▶ [Problem statement] Rewrite the listing below as a JSON list of strings, one string per line, leaving out blank lines.

## Begin Provided data

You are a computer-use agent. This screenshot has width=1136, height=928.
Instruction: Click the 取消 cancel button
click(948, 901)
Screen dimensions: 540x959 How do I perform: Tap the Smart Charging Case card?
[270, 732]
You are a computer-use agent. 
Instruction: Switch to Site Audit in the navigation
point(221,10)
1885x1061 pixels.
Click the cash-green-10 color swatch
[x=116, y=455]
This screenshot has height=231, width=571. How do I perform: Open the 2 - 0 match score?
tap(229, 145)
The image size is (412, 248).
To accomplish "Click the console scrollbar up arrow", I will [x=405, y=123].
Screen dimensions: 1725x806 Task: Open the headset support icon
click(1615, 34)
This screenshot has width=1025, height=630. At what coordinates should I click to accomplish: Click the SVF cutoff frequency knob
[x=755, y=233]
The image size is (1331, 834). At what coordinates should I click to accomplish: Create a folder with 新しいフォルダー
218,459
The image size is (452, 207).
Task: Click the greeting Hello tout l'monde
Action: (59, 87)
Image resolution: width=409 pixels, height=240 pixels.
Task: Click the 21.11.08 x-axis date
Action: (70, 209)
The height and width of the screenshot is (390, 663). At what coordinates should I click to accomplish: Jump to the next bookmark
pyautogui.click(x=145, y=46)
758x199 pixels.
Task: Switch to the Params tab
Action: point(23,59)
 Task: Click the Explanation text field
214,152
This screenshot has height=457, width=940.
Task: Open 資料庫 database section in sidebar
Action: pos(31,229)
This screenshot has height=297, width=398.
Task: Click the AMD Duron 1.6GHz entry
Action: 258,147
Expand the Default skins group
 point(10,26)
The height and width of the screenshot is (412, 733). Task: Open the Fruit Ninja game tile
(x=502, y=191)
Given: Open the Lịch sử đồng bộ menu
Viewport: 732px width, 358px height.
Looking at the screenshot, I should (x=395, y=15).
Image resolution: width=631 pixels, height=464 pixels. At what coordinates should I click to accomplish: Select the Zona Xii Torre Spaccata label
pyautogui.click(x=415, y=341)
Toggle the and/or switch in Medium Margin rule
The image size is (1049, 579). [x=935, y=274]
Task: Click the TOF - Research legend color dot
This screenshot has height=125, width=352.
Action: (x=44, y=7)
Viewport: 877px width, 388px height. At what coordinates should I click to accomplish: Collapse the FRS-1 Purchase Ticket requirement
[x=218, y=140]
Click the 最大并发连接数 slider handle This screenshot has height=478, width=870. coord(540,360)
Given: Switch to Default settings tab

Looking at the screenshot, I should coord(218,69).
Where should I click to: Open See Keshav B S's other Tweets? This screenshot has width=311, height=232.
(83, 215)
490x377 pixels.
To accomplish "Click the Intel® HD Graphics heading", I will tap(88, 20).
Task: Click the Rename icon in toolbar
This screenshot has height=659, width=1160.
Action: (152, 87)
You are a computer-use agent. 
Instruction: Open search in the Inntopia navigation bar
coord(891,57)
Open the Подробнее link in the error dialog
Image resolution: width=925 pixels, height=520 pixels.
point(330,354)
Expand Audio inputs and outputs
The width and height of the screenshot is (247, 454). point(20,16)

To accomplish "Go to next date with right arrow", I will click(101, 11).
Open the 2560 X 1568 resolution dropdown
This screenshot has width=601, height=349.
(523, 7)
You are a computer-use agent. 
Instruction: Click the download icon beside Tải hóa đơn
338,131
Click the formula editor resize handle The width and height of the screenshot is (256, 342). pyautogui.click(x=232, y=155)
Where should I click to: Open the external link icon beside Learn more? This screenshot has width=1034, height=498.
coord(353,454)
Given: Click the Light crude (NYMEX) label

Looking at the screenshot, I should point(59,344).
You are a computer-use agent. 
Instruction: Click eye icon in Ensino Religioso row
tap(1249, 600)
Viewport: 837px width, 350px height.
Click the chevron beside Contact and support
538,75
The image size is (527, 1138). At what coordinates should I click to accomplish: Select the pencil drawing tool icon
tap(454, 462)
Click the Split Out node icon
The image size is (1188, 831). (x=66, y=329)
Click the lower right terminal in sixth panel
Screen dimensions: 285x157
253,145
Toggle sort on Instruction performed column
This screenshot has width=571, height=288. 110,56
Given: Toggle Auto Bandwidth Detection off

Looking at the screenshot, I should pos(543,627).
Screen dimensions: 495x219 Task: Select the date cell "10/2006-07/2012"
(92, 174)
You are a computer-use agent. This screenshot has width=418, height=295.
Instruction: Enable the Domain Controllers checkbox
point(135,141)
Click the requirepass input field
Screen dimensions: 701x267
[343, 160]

## End Provided data

▶ [Task solution]
[
  "You are a computer-use agent. This screenshot has width=1136, height=928.",
  "Instruction: Click the 取消 cancel button",
  "click(948, 901)",
  "Screen dimensions: 540x959 How do I perform: Tap the Smart Charging Case card?",
  "[270, 732]",
  "You are a computer-use agent. ",
  "Instruction: Switch to Site Audit in the navigation",
  "point(221,10)",
  "1885x1061 pixels.",
  "Click the cash-green-10 color swatch",
  "[x=116, y=455]",
  "This screenshot has height=231, width=571. How do I perform: Open the 2 - 0 match score?",
  "tap(229, 145)",
  "The image size is (412, 248).",
  "To accomplish \"Click the console scrollbar up arrow\", I will [x=405, y=123].",
  "Screen dimensions: 1725x806 Task: Open the headset support icon",
  "click(1615, 34)",
  "This screenshot has width=1025, height=630. At what coordinates should I click to accomplish: Click the SVF cutoff frequency knob",
  "[x=755, y=233]",
  "The image size is (1331, 834). At what coordinates should I click to accomplish: Create a folder with 新しいフォルダー",
  "218,459",
  "The image size is (452, 207).",
  "Task: Click the greeting Hello tout l'monde",
  "Action: (59, 87)",
  "Image resolution: width=409 pixels, height=240 pixels.",
  "Task: Click the 21.11.08 x-axis date",
  "Action: (70, 209)",
  "The height and width of the screenshot is (390, 663). At what coordinates should I click to accomplish: Jump to the next bookmark",
  "pyautogui.click(x=145, y=46)",
  "758x199 pixels.",
  "Task: Switch to the Params tab",
  "Action: point(23,59)",
  " Task: Click the Explanation text field",
  "214,152",
  "This screenshot has height=457, width=940.",
  "Task: Open 資料庫 database section in sidebar",
  "Action: pos(31,229)",
  "This screenshot has height=297, width=398.",
  "Task: Click the AMD Duron 1.6GHz entry",
  "Action: 258,147",
  "Expand the Default skins group",
  " point(10,26)",
  "The height and width of the screenshot is (412, 733). Task: Open the Fruit Ninja game tile",
  "(x=502, y=191)",
  "Given: Open the Lịch sử đồng bộ menu",
  "Viewport: 732px width, 358px height.",
  "Looking at the screenshot, I should (x=395, y=15).",
  "Image resolution: width=631 pixels, height=464 pixels. At what coordinates should I click to accomplish: Select the Zona Xii Torre Spaccata label",
  "pyautogui.click(x=415, y=341)",
  "Toggle the and/or switch in Medium Margin rule",
  "The image size is (1049, 579). [x=935, y=274]",
  "Task: Click the TOF - Research legend color dot",
  "This screenshot has height=125, width=352.",
  "Action: (x=44, y=7)",
  "Viewport: 877px width, 388px height. At what coordinates should I click to accomplish: Collapse the FRS-1 Purchase Ticket requirement",
  "[x=218, y=140]",
  "Click the 最大并发连接数 slider handle This screenshot has height=478, width=870. coord(540,360)",
  "Given: Switch to Default settings tab",
  "Looking at the screenshot, I should coord(218,69).",
  "Where should I click to: Open See Keshav B S's other Tweets? This screenshot has width=311, height=232.",
  "(83, 215)",
  "490x377 pixels.",
  "To accomplish \"Click the Intel® HD Graphics heading\", I will tap(88, 20).",
  "Task: Click the Rename icon in toolbar",
  "This screenshot has height=659, width=1160.",
  "Action: (152, 87)",
  "You are a computer-use agent. ",
  "Instruction: Open search in the Inntopia navigation bar",
  "coord(891,57)",
  "Open the Подробнее link in the error dialog",
  "Image resolution: width=925 pixels, height=520 pixels.",
  "point(330,354)",
  "Expand Audio inputs and outputs",
  "The width and height of the screenshot is (247, 454). point(20,16)",
  "To accomplish \"Go to next date with right arrow\", I will click(101, 11).",
  "Open the 2560 X 1568 resolution dropdown",
  "This screenshot has width=601, height=349.",
  "(523, 7)",
  "You are a computer-use agent. ",
  "Instruction: Click the download icon beside Tải hóa đơn",
  "338,131",
  "Click the formula editor resize handle The width and height of the screenshot is (256, 342). pyautogui.click(x=232, y=155)",
  "Where should I click to: Open the external link icon beside Learn more? This screenshot has width=1034, height=498.",
  "coord(353,454)",
  "Given: Click the Light crude (NYMEX) label",
  "Looking at the screenshot, I should point(59,344).",
  "You are a computer-use agent. ",
  "Instruction: Click eye icon in Ensino Religioso row",
  "tap(1249, 600)",
  "Viewport: 837px width, 350px height.",
  "Click the chevron beside Contact and support",
  "538,75",
  "The image size is (527, 1138). At what coordinates should I click to accomplish: Select the pencil drawing tool icon",
  "tap(454, 462)",
  "Click the Split Out node icon",
  "The image size is (1188, 831). (x=66, y=329)",
  "Click the lower right terminal in sixth panel",
  "Screen dimensions: 285x157",
  "253,145",
  "Toggle sort on Instruction performed column",
  "This screenshot has width=571, height=288. 110,56",
  "Given: Toggle Auto Bandwidth Detection off",
  "Looking at the screenshot, I should pos(543,627).",
  "Screen dimensions: 495x219 Task: Select the date cell \"10/2006-07/2012\"",
  "(92, 174)",
  "You are a computer-use agent. This screenshot has width=418, height=295.",
  "Instruction: Enable the Domain Controllers checkbox",
  "point(135,141)",
  "Click the requirepass input field",
  "Screen dimensions: 701x267",
  "[343, 160]"
]